> Work required
Excerpt from the entries below: please repeat exactly the lines from the one containing "Given: Switch to the Sheet2 tab" through the last one, both ends included, with no pictures.

> Records drawn from a dataset
◇ ◇ ◇ ◇ ◇ ◇ ◇

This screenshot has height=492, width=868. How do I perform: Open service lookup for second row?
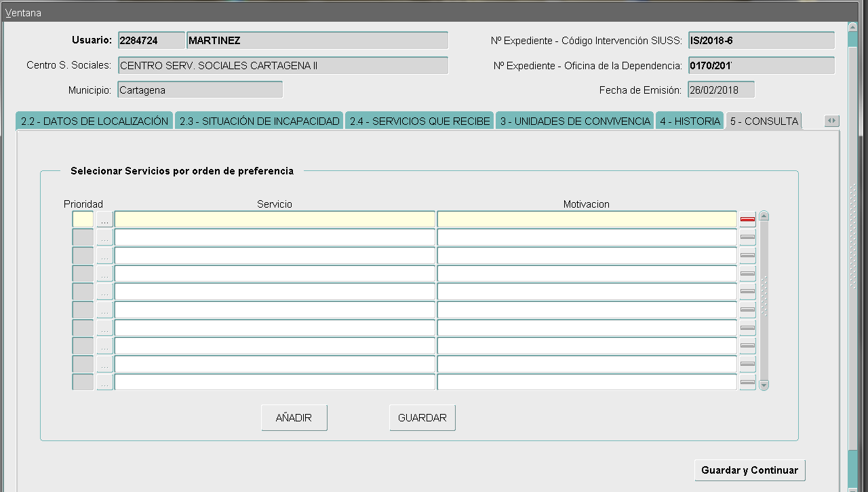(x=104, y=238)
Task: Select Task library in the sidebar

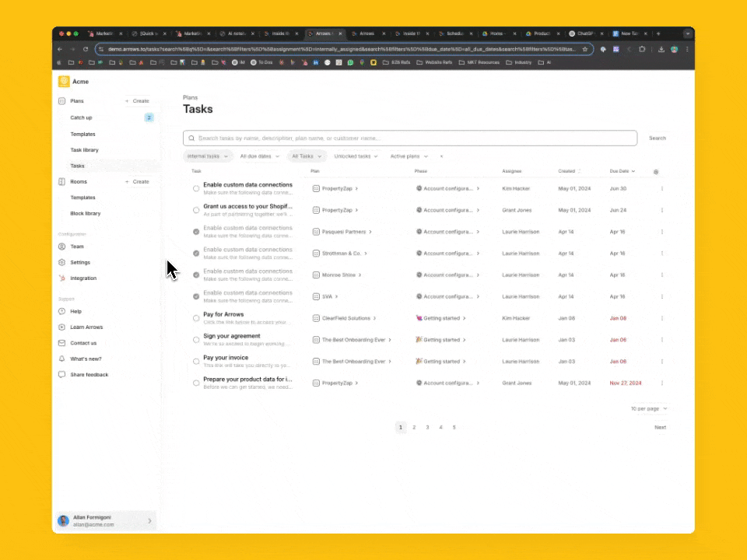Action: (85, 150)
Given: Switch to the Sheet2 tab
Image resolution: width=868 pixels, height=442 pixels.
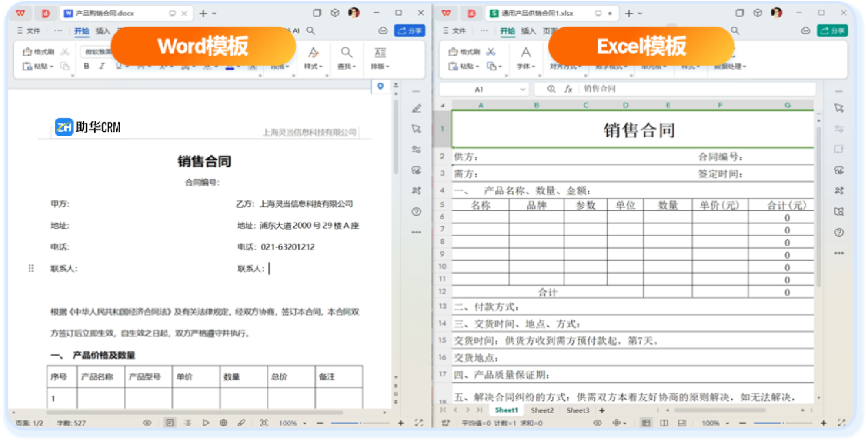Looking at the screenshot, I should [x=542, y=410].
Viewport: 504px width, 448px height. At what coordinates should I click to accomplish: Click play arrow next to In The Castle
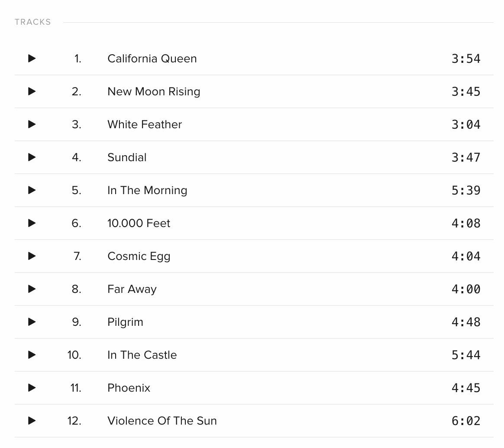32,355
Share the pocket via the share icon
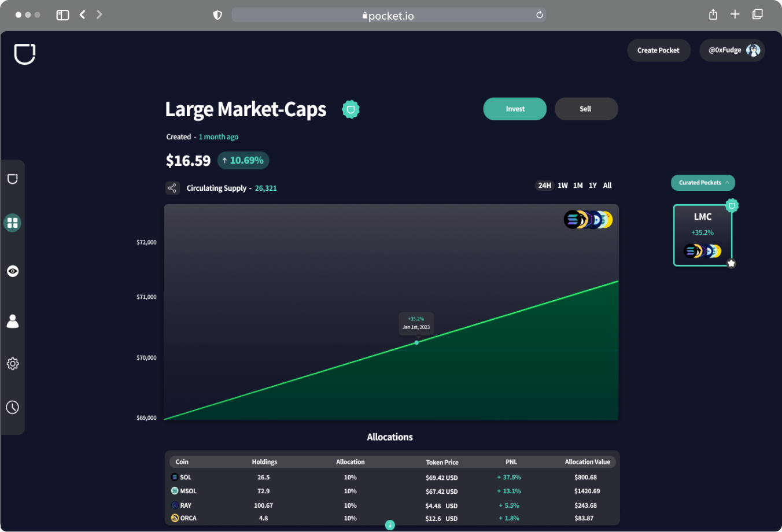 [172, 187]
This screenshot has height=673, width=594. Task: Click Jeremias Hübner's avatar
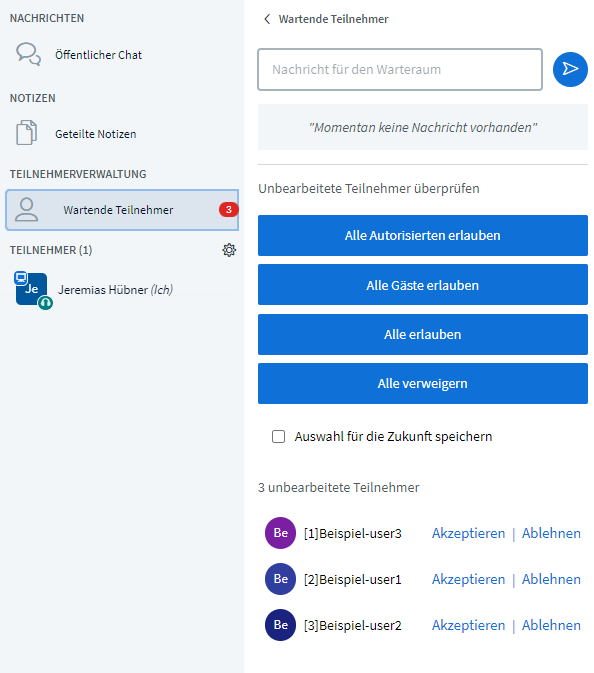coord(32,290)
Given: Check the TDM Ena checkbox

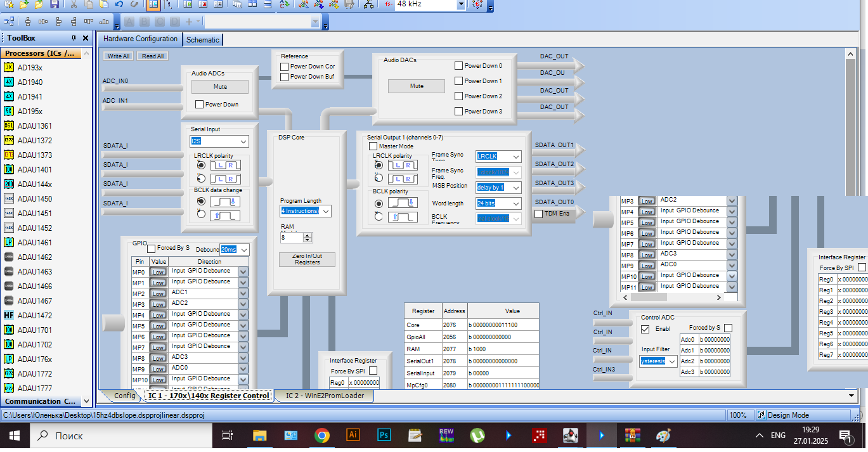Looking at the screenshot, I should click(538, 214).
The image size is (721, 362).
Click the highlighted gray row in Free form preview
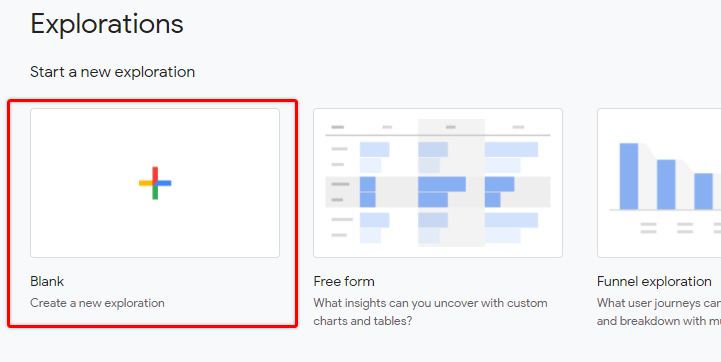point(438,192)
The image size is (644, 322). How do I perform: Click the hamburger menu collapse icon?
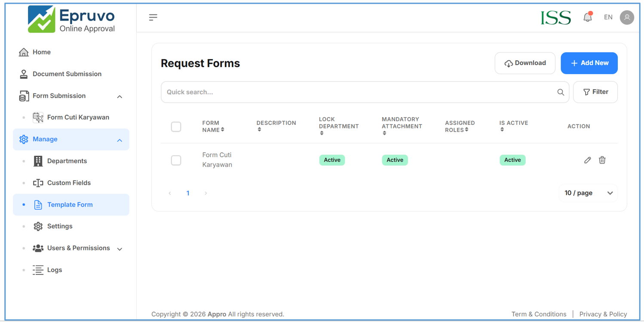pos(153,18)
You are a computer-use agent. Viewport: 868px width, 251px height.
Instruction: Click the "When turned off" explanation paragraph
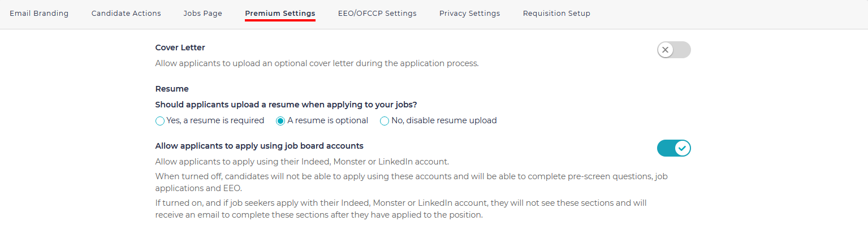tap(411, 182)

◇ ◇ ◇ ◇ ◇ ◇ ◇

> Your solution
Given: Switch to the Sheet2 tab
Image resolution: width=868 pixels, height=442 pixels.
Looking at the screenshot, I should [x=542, y=410].
Viewport: 504px width, 448px height. At what coordinates should I click to accomplish: Click play arrow next to In The Castle
32,355
Share the pocket via the share icon
 [172, 187]
This screenshot has height=673, width=594. Task: Click Jeremias Hübner's avatar
coord(32,290)
Given: Check the TDM Ena checkbox

Looking at the screenshot, I should click(538, 214).
The image size is (721, 362).
Click the highlighted gray row in Free form preview
point(438,192)
The image size is (644, 322). How do I perform: Click the hamburger menu collapse icon?
pos(153,18)
You are a computer-use agent. Viewport: 868px width, 251px height.
Instruction: Click the "When turned off" explanation paragraph
tap(411, 182)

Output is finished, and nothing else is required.